2. A Fringe Festival play starring my delightfully talented pal Dave Greenfield, The Delicate Business of Boy and Miss Girl, written by Carly Mensch and directed by Marina McClure. Here’s what it’s about: “An absurd fable is corrupted by a venture capitalist masquerading as a children’s party entertainer. Join adventurers Boy and Miss Girl for a weird and occasionally lethal tale of growing up and selling out.” How can you lose? Playing at the Center for Architecture, and tonight it’s at 8:45 p.m. Saturday at 6:30 is your last chance to catch it before it runs away, so rush!

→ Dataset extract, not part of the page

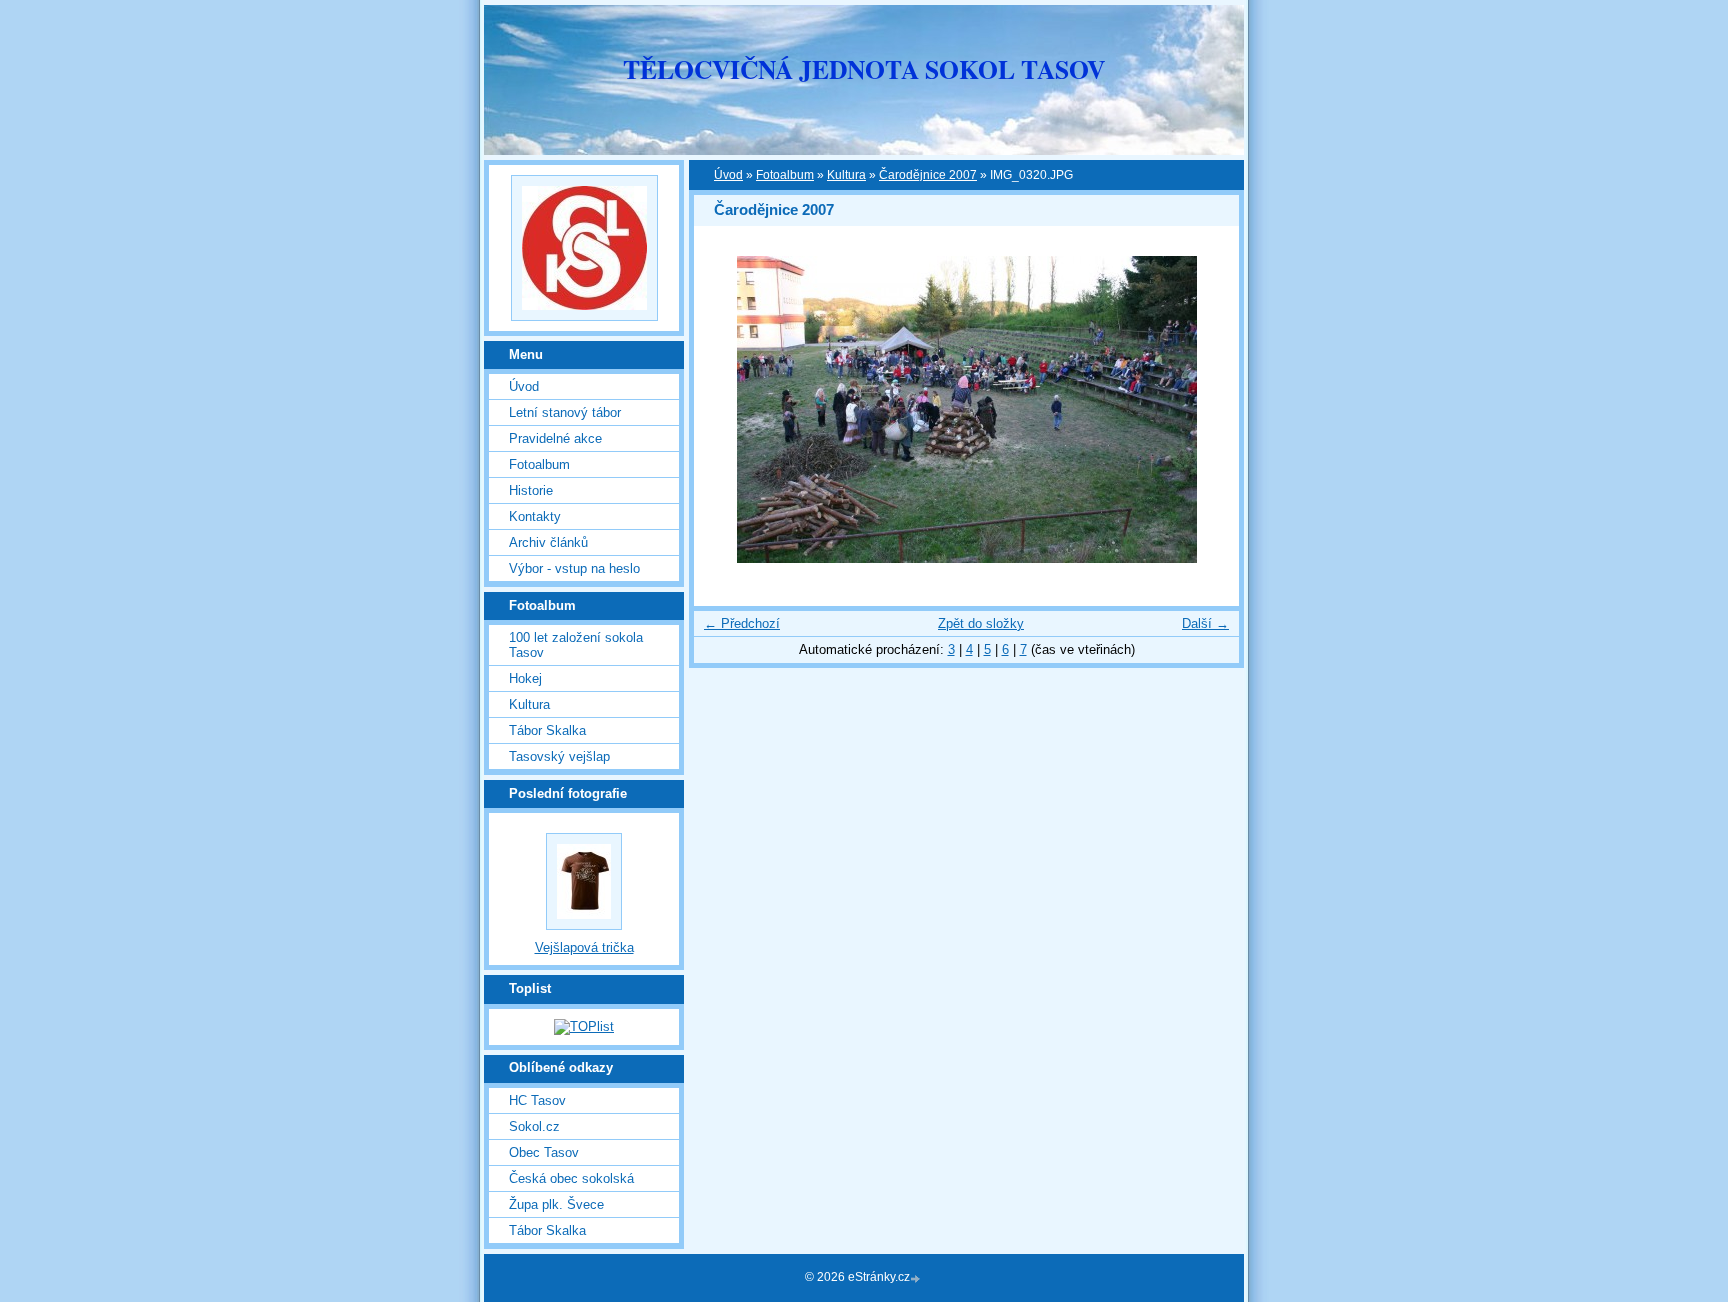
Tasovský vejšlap (559, 756)
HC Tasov (537, 1100)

Some Pig! Radiant Justin Davidson

Justin, my former Newsday colleague and a Pulitzer genius sort of person, has really outdone himself with this week’s story (not online, but this accompanying video is) on the art and science and dance of classical music conducting. As I read it I was suddenly itching to listen to some Mahler, and then realized what I wanted really badly was to conduct some Mahler.

One of my sundry uncredited blurbs on the backs of paperbacks goes (this is for Jane Smiley’s Horse Heaven, which I reviewed for Salon), “[Smiley] makes us care about horses the way E.B. White made us care about pigs in Charlotte’s Web, and makes us understand them the way Walter Tevis made us understand chess in The Queen’s Gambit.” I feel the same way about this piece: Justin is going to make thousands of people who hardly ever listen to classical music suddenly dream about batons and the waiting faces, poised bows, and expectant embouchures of orchestras, like that great scene in The Phantom Tollbooth where Milo gets to conduct the sunset. Incidentally, I think this one story may contain more juicily expressive adjectives than even the most ardent of New Yorker issues in their entirety. The editing is also palpably excellent (I felt the same way about the Sarah Silverman Profile I was just rereading). Well done!